Кокпай, младший товарищ Абая, один из любимых его учеников. После ухода Мастера он неустанно трудился, чтобы собрать воедино рассыпавшиеся по степи жемчужины, и щедро поделился своими находками с молодым Ауэзовым, чувствуя, видно, что появился человек, близкий и соразмерный Учителю духом, подлинный наследник.
Но таких удач мало, и Ауэзов терпеливо и упрямо разъезжает по аулам, ближним и дальним, встречаясь со всеми, кто слышал Абая, даже людьми, не такими уж ему близкими, например, когда-то юными, а ныне сильно постаревшими, землячками Абая, которые, выходя некогда замуж, в качестве приданого увозили с собою его песни и стихи, ими тщательно переписанные со слуха или с того или другого списка, бог весть как оказавшегося в ауле.
Естественно, жадно ловил он каждое слово учеников Абая, тех, кто еще в живых остался. Это ведь они заучивали наизусть его песни, они их и собирали и записывали, они же потом и исполняли. Как это происходило, Ауэзов годы спустя опишет в романе: «Мухамеджан вытащил из кармана письмо, написанное Кишкене-муллой, и развернул рукопись Абая.

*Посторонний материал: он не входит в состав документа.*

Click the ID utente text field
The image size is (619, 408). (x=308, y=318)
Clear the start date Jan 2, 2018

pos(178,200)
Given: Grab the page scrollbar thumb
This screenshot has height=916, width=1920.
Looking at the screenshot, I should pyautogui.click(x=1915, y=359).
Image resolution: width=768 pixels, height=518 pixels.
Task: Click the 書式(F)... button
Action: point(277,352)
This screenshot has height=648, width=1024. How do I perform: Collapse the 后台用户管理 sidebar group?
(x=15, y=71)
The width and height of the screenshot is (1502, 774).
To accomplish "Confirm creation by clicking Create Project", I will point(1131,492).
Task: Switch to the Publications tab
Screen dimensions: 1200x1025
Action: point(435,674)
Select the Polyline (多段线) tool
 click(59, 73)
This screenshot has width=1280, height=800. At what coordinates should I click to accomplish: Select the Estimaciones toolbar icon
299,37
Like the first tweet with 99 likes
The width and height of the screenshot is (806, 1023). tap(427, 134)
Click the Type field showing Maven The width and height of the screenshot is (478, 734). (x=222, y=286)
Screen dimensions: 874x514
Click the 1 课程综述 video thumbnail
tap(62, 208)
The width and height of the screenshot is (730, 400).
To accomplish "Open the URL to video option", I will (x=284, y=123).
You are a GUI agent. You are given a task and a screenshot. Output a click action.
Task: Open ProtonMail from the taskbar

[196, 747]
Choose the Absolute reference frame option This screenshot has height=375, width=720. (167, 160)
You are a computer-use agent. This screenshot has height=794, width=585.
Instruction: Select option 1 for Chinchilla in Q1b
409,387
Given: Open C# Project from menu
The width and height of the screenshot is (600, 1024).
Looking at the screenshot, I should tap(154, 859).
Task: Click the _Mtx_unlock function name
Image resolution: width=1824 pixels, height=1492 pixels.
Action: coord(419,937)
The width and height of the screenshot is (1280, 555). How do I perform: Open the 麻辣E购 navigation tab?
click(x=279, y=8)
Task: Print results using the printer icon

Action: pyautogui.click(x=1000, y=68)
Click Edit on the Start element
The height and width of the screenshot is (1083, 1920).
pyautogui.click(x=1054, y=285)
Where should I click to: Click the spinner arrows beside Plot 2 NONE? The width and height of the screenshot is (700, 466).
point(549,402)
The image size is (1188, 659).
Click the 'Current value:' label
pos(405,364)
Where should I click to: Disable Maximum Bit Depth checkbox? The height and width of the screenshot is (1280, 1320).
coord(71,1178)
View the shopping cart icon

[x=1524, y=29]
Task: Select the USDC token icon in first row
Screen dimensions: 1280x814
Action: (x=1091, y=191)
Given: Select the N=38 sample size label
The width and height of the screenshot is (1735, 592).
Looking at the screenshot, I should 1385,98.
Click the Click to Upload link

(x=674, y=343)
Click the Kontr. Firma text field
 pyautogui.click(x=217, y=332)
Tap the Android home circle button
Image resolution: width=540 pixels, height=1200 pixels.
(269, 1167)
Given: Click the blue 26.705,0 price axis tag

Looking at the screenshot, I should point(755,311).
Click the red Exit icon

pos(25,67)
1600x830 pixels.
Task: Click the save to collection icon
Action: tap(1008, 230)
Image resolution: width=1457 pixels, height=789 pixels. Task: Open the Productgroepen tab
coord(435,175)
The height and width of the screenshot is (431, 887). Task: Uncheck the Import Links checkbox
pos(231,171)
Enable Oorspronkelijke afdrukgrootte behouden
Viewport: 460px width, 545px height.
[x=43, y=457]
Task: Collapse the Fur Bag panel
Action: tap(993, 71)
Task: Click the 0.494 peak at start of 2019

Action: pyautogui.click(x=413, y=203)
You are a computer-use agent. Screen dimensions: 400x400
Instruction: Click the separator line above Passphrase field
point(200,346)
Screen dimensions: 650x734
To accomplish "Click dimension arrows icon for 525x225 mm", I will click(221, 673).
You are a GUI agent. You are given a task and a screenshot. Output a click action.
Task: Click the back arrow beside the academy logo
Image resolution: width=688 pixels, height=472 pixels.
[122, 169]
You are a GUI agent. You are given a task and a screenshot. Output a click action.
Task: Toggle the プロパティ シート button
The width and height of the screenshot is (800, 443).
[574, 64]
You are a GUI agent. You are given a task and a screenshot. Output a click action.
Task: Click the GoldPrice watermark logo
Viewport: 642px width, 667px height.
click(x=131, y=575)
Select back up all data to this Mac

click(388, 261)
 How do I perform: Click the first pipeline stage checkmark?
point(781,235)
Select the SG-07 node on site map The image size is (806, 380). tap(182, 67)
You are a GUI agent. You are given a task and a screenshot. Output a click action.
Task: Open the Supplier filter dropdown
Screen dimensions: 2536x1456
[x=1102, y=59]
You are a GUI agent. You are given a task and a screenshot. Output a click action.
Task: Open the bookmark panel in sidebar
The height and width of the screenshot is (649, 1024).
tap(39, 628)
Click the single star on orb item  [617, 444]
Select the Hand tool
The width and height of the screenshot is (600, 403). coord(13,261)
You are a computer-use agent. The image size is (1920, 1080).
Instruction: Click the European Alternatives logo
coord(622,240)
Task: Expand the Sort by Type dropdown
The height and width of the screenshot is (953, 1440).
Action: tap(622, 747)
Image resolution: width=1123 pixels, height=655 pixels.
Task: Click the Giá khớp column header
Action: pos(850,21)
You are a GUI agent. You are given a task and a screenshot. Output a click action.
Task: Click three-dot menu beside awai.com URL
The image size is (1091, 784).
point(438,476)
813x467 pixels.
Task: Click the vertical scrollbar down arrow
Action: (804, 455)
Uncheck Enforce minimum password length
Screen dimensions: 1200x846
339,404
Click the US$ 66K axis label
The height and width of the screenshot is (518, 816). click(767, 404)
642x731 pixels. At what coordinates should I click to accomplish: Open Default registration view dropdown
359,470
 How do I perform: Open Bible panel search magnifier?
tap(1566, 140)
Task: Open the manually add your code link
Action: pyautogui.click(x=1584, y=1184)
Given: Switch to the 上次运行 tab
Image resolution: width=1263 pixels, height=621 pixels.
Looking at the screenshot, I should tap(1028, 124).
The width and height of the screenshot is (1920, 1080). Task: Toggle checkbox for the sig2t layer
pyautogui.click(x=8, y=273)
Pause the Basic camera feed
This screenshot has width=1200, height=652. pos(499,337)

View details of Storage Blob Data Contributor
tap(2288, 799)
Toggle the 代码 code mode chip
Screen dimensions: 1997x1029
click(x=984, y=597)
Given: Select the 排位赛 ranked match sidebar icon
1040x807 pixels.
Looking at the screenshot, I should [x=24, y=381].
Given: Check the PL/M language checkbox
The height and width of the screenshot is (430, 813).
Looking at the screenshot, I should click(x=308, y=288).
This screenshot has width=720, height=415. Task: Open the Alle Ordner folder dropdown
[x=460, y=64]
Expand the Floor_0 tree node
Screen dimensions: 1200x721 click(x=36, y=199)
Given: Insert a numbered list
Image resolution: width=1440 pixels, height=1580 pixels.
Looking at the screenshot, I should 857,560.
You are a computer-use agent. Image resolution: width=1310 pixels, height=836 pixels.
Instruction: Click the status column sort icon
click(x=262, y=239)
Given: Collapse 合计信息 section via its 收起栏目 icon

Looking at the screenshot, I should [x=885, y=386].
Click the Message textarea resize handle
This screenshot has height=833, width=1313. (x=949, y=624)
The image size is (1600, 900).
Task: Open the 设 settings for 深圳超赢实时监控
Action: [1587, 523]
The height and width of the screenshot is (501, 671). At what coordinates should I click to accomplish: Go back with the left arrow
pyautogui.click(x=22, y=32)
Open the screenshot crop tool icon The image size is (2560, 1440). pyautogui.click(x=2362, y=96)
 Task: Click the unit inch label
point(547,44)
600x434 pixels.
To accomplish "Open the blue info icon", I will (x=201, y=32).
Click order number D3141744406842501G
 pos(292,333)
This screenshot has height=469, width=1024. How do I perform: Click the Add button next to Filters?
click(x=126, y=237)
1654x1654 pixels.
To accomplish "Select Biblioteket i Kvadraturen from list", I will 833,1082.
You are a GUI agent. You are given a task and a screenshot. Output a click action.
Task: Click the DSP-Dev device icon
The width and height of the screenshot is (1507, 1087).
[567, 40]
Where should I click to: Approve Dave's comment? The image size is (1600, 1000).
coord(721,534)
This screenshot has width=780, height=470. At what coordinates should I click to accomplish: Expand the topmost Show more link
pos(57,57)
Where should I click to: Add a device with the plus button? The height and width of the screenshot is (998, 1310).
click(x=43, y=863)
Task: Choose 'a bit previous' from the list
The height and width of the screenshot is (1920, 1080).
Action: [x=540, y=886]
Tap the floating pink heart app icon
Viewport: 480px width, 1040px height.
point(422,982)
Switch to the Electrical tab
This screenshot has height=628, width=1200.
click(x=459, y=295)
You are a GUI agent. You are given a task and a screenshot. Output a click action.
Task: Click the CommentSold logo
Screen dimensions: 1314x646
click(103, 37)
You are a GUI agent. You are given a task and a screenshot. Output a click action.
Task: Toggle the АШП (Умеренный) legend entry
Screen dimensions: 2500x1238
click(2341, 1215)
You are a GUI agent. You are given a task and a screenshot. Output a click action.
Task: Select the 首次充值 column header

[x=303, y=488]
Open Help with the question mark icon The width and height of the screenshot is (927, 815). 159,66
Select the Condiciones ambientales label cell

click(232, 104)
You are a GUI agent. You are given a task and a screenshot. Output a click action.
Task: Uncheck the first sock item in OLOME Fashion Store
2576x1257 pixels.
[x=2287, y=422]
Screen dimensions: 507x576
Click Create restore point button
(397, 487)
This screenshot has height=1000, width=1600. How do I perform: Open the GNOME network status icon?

— Стихи это — большого русского акына Пушкина. Это письмо девушки по имени Татьяна джигиту, в которого она была влюблена. Абай-ага только что перевел стихи на казахский и сам сочинил к ним музыку… — Поставив в конюшню продрогшего коня, Мухамеджан вернулся в комнату и с улыбкой остановился на пороге. Лампа, стоявшая раньше на печке, была теперь на столе. Все акыны, вооружившись карандашом и бумагой, наклонились над столом, переписывая стихи Абая».
Но до романа еще далеко, а пока Ауэзов просто сличает, вчитывается в выцветшие строки, атрибутирует, расшифровывает непонятные места, и сразу же предает гласности результаты своих непрекращающихся разысканий. Он словно чувствует, что хоть текстология — дело медленное, ему надо спешить.
В 1921–1922 годах Ауэзов публикует в журналах «Абай», «Тан» и «Шолпан» несколько ранее неизвестных, а теперь обнаруженных стихотворений и Слов. Тогда же на страницах «Шолпана» появляется статья Ауэзова о поэтическом наследии Абая. Это первое критическое сочинение на эту тему, с которого и можно отсчитывать начало новой литературоведческой дисциплины — абаеведения. Складывалось оно и в ходе тех лекций, что читал в те же годы Ауэзов на литературном факультете Казахского педагогического техникума.
К 24-му году наметился крупный прорыв. Приближалась двадцатая годовщина смерти поэта, и было бы неплохо отметить эту дату изданием собрания сочинений, пусть пока неполного, но все-таки представительного. Само собой, предполагалось провести юбилейные вечера, собрания, празднества и так далее. Собственно, в большой степени именно для участия в этой работе Ауэзов прервал на время учебу в Ленинградском университете и вернулся на родину. Тут он был сразу избран членом учрежденного еще в 1902 году Восточно-Сибирского отделения Русского географического общества, затем вошел в совет Семипалатинской его секции. В этом качестве Ауэзов и взялся со всею энергией молодости за координацию дел, связанных с абаевским юбилеем.
И тут ему в полной мере пришлось столкнуться с железной хваткой нарождающейся бюрократии. Вчерашние анархисты и бунтари, презиравшие бумагу и рассчитывавшие на кавалерийскую атаку с хода, вдруг превратились в добропорядочных клерков. Завязалась оживленная переписка в треугольнике: Географическое общество — Академцентр — Наркомпрос, в ходе которой предмет утратился и большая часть энергии ушла в свисток, то есть в проставление дат и входящих-исходящих номеров. Положим, 27–29 декабря 1924 года в Семипалатинске все же состоялись литературно-музыкальные вечера, посвященные годовщине смерти Абая. Мухтар Ауэзов и еще несколько ученых свои доклады прочитали, однако событие это сколько-нибудь значительного внимания не привлекло и вообще было как-то смазано. Судя по всему, власть пребывала в некоторой растерянности. С одной стороны — крупнейший поэт и просветитель, гордость народа. С другой — пусть даже отколовшийся от своей среды, но сын крупного феодала, да и вообще, отмечая памятную дату такого человека, как бы ненароком не впасть в страшный грех буржуазного национализма. Лучше, надежнее — не отметить, но отметиться, допустим, газетной передовицей, еще двумя-тремя публикациями в периодике. Что и было сделано.
О такой же барьер споткнулся и по-настоящему большой проект — не докладу и не юбилейному вечеру чета.